5. TreeView Clustered Data Output

[Back to top]

TreeView format CDT files can be obtained by choosing the "Clustered Data (zipped)" option from the ToppCluster output formats. An email address needs to be provided; the results are emailed to this address.

Once computed and generated, a ZIP file containing the CDT file set is emailed to the email address provided. Additionally, an online Java TreeView link to the results is provided. This link is made available for 21 days.

An example CDT file set can be downloaded here.

Unzip the CDT files to a convenient location.

In Java TreeView, choose "File" > "Open".

In the "Open" dialog, locate the unzipped Clustered Data files, select the CDT file, and click "Open".

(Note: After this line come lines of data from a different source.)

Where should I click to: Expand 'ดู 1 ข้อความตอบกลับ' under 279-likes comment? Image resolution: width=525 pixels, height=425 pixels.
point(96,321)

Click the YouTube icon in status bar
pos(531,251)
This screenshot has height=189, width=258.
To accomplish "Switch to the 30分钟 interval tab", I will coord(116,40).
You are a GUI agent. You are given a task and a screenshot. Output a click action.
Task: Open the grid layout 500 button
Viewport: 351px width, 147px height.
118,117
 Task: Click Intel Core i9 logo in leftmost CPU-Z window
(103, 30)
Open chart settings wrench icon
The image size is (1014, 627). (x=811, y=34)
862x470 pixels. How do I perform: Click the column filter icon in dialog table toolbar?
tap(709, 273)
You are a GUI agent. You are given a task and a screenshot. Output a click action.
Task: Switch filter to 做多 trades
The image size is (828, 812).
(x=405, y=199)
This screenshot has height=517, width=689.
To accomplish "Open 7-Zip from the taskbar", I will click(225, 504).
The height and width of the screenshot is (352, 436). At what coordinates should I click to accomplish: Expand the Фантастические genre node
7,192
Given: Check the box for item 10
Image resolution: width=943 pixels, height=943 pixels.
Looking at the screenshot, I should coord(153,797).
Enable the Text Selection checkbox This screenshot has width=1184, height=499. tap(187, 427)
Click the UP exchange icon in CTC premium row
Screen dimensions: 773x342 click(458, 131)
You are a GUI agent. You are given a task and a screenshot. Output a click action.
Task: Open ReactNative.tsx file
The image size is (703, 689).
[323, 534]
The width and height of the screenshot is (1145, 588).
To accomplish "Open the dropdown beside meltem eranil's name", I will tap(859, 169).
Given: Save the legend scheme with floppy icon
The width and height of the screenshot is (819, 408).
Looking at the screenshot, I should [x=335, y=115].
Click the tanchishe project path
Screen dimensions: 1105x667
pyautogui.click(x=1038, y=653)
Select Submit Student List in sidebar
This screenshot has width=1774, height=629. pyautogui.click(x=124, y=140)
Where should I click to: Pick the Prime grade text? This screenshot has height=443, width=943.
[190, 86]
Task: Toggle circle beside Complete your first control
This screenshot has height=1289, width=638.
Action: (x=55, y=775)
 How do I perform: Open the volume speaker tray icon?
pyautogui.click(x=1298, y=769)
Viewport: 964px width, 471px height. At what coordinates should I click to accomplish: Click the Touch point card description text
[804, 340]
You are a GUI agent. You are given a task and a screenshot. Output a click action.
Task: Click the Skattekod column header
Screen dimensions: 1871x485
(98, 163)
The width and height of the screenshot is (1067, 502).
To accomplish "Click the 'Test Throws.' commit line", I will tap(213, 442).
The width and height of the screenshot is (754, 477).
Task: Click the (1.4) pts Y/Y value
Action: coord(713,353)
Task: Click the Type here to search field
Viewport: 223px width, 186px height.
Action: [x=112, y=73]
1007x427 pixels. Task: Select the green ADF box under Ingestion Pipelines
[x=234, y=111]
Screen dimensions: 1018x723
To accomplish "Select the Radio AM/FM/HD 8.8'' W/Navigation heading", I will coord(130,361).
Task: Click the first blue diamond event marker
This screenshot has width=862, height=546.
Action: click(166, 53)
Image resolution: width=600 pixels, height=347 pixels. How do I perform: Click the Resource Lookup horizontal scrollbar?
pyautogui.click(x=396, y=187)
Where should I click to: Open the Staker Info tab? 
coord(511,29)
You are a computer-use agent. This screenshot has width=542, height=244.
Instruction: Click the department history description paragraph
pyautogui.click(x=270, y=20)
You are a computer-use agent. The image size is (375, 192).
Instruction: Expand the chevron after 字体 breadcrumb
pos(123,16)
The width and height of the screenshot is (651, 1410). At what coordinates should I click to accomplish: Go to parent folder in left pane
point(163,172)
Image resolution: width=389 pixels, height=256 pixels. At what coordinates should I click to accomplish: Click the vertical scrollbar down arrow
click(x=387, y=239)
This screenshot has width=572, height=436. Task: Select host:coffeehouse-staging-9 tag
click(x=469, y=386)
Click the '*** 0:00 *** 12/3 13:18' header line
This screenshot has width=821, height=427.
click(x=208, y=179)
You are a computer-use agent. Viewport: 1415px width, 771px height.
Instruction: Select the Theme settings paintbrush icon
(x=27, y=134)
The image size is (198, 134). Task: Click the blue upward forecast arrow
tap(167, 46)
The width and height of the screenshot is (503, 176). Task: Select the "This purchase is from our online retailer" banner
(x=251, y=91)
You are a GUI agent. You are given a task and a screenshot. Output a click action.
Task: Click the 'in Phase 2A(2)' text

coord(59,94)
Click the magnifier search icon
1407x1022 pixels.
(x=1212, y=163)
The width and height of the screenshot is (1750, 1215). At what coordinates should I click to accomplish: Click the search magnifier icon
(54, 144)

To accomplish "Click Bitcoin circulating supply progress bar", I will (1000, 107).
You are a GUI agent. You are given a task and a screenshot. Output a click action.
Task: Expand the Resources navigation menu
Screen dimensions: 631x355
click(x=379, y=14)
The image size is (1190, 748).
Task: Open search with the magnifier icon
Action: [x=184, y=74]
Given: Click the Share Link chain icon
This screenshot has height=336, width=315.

The clustered data tree can be viewed and analyzed further in TreeView.

6. References

Chen, J., H. Xu, et al. (2007). "Improved human disease candidate gene prioritization using mouse phenotype." BMC Bioinformatics 8: 392.

Eisen, M. B., P. T. Spellman, et al. (1998). "Cluster analysis and display of genome-wide expression patterns." Proc Natl Acad Sci U S A 95(25): 14863-8.

Alok J. Saldanha. (2004). "Java Treeview—extensible visualization of microarray data." Bioinformatics 20(17):3246-3248.

R-Development-Core-Team (2007). "R: A language and environment for statistical computing." R Foundation for Statistical Computing, Vienna, Austria. ISBN 3-900051-07-0, URL http://www.R-project.org.

Shannon, P., A. Markiel, et al. (2003). "Cytoscape: a software environment for integrated models of biomolecular interaction networks." Genome Res 13(11): 2498-504.